The 2021 Mini Cooper will offer a manual transmission again, after the 2020 model had to go without a stick shift due to problems certifying that powertrain. It had been hoped that the emissions issue would be straightened out in only a few months, but as it turned out, Mini had to go through the entire 2020 model year with its cars offering only two pedals. The 2020 Cooper and Cooper S models got a seven-speed dual-clutch automatic, while the John Cooper Works variants and the ALL4 versions of the Clubman and the Countryman got an eight-speed unit.

For 2021, the standard Mini Cooper with the 134-hp 1.5-liter turbo three-cylinder will offer a six-speed manual in the hardtop, four-door, and convertible body styles. The 2021 Mini Cooper S, with its 189-hp 2.0-liter turbo four, also will come standard with the six-speed stick in hardtop, four-door, and convertible form. The John Cooper Works hardtop, with its 228-hp 2.0L turbo, shares in the manual-transmission goodness, but the JCW convertible remains automatic-only, with the seven-speed DCT.

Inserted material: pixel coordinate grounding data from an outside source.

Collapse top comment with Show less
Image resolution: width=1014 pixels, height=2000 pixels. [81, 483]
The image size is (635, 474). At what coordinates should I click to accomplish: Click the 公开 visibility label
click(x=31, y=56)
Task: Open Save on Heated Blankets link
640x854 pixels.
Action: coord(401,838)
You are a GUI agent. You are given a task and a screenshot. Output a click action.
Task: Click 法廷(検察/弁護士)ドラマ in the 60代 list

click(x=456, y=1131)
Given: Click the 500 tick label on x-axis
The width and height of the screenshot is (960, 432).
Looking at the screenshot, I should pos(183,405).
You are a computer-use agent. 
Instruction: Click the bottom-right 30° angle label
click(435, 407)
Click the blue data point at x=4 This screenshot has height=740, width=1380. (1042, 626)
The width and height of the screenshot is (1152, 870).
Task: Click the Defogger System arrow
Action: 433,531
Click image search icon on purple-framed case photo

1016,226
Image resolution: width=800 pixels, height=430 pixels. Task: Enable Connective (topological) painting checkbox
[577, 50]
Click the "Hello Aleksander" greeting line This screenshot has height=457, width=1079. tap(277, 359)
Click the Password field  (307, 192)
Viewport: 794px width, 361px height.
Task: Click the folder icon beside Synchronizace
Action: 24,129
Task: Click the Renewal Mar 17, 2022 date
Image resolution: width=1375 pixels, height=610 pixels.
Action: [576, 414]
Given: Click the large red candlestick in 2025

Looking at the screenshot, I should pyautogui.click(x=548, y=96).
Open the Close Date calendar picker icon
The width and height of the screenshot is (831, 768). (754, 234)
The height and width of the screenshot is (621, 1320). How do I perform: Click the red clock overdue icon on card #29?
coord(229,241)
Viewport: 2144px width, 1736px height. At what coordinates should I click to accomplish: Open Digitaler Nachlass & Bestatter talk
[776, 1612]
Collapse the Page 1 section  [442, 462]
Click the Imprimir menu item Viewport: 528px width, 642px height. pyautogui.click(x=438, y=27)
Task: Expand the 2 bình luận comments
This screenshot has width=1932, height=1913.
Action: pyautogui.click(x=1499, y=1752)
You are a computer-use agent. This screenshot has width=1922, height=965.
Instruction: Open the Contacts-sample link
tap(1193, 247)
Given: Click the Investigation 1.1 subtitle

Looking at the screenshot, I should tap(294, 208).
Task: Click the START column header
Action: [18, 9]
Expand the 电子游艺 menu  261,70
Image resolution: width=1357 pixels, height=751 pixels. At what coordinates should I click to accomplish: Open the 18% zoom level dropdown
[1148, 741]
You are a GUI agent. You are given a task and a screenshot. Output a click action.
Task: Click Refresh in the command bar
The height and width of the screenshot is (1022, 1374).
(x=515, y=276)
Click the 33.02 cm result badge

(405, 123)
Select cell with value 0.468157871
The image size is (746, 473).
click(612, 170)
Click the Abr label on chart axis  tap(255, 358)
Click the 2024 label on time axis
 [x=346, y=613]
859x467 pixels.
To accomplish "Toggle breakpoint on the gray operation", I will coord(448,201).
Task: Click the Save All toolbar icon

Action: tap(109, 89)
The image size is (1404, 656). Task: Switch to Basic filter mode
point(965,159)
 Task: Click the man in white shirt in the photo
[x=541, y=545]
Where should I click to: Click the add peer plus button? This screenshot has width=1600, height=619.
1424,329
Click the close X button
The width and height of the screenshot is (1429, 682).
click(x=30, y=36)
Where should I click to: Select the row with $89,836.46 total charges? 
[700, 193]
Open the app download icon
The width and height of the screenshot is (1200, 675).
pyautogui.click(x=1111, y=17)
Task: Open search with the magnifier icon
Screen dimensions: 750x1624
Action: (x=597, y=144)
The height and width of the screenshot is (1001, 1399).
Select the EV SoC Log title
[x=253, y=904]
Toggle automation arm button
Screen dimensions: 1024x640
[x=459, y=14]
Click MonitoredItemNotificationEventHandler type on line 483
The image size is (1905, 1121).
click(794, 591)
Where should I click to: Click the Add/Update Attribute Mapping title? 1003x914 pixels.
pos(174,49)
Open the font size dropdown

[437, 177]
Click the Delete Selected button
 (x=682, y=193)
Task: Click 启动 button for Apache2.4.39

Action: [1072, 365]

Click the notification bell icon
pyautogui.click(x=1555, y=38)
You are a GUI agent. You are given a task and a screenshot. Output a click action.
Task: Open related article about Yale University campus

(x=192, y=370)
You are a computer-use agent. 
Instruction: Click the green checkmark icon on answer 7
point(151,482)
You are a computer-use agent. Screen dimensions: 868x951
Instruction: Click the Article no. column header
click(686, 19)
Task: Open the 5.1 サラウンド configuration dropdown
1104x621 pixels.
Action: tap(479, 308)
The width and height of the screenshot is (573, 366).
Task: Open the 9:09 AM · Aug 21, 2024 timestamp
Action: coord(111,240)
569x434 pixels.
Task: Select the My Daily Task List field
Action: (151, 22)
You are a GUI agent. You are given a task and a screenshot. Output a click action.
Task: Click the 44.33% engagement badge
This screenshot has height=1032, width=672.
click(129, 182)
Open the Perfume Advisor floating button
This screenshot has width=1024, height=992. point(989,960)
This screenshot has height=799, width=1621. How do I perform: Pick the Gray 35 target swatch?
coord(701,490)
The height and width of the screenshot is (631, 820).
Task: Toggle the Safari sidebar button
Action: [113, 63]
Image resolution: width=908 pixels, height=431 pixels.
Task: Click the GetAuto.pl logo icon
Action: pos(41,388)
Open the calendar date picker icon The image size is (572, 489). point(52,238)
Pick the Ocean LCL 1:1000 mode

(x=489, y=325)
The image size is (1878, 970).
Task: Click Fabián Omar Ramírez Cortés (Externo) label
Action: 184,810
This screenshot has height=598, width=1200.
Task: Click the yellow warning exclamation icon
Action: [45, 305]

The 2021 301-hp John Cooper Works GP hardtop will be eight-speed automatic only.

For the 2021 Clubman and the Countryman, the picture is still murky. It's likely that the JCW Clubman and JCW Countryman, which also get the 301-hp engine, will continue to be offered only with the eight-speed automatic gearbox, although the less-powerful versions could get a stick shift again. Mini says, "Manual transmission offerings will be confirmed once 2021 model year information for these models is released later this spring."

Given the persona Mini has cultivated, this brand seems like one that should continue to offer stick shifts for as long as possible. Mini spokesman Andrew Cutler claims that the Mini hardtop generally has had the highest take rate for manuals in the U.S. market, with 45% buyers of the (2019-model) John Cooper Works version opting to row their own gears.